No sin antes recordar que el uso de índices generales como el IPC, ya sea de forma directa o indirecta, queda expresamente prohibido por la Ley 2/2015, de 30 de marzo, de Desindexación de la Economía Española, así como por las modificaciones introducidas en el régimen jurídico de contratación pública por la Ley de Contratos del Sector Público 9/2017, la JCCAA entra a examinar la cuestión de fondo, que se encuentra bajo la vigencia del TRLCSP de 2011.

Para ello se parte de la propia concepción de la revisión de precios y su objetivo, que no es otro que configurarse como excepción a los principios de precio cierto y riesgo y ventura del contratista que garantice la estabilidad o equilibrio financiero del contrato, lo que implica una garantía frente a la inestabilidad económica.

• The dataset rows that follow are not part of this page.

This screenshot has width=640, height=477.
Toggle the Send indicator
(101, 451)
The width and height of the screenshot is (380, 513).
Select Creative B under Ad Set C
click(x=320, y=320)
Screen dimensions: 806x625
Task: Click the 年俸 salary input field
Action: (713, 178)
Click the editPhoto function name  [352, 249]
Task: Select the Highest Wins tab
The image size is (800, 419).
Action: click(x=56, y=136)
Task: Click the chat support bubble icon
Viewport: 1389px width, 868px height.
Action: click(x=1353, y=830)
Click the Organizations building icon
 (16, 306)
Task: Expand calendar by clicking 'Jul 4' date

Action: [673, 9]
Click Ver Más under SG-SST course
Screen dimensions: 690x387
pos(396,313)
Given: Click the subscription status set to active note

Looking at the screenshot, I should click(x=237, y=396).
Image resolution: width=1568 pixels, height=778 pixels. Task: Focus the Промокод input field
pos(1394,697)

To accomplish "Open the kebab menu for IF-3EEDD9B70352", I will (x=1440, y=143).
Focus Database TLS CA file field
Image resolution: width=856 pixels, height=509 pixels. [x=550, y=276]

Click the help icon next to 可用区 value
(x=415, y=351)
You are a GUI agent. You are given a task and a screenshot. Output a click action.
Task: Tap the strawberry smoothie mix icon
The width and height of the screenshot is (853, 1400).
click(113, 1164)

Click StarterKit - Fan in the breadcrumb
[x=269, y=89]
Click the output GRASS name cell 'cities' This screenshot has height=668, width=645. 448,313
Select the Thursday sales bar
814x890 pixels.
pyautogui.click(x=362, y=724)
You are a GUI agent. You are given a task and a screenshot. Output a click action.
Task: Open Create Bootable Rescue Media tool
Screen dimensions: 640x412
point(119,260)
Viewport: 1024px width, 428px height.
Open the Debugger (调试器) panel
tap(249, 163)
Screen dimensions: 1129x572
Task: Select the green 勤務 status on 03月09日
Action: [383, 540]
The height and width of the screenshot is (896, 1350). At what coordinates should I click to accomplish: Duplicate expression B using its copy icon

Por tanto, como afirma el órgano consultivo aragonés, su finalidad no es otra que adaptar el precio del contrato a la evolución de los costes del mismo y, en definitiva, pretende evitar desequilibrios económicos durante la ejecución del contrato.

Por otro lado, la figura de la revisión de precios no en este aspecto sino una cláusula contractual, fruto de la libertad de pactos, que vincula a las partes únicamente en base a la horma y el alcance que se haya previsto en los pliegos.

La redacción literal del pliego establecía una revisión de acuerdo con el “porcentaje del incremento de la variación experimentada por el IPC cada año”. A pesar de que la JCCAA entiende que la expresión “incremento” está referida a un sentido positivo a una subida de tarifas –en contraposición a “actualización”, con carácter neutro– entiende que éste extremo debe interpretarse a la luz del resto de clausulado del pliego y de la LCSP tal y como se desprende del 1.285 del Código Civil: “Las cláusulas de los contratos deberán interpretarse las unas por las otras, atribuyendo a las dudosas el sentido que resulte del conjunto de todas”.

Pues bien, la JCCAA entiende que una interpretación que no tuviese en cuenta la variación del IPC negativa, prescindiendo de la previsión legal del artículo 94 del TRLCSP, no sería acorde con la finalidad de la revisión de precios que no es otra que el mantenimiento del principio esencial, […] lo que nos lleva a concluir que solo teniendo en cuenta en la revisión de precios tanto las variaciones positivas como negativas del IPC, se ajusta lo mejor posible a la realidad el precio del contrato, evitando así el evidente favorecimiento de la contratista, que obtendría un enriquecimiento injusto en claro perjuicio de la Administración.

En definitiva, cuando se prevea la revisión de precios en un contrato administrativo, ésta debe entenderse prevista en ambos sentidos, negativo y positivo, ya que una interpretación contraria supondría vaciar de contenido el fin último de la revisión de precios, que no es otro que el mantenimiento o restauración del equilibrio económico del mercado.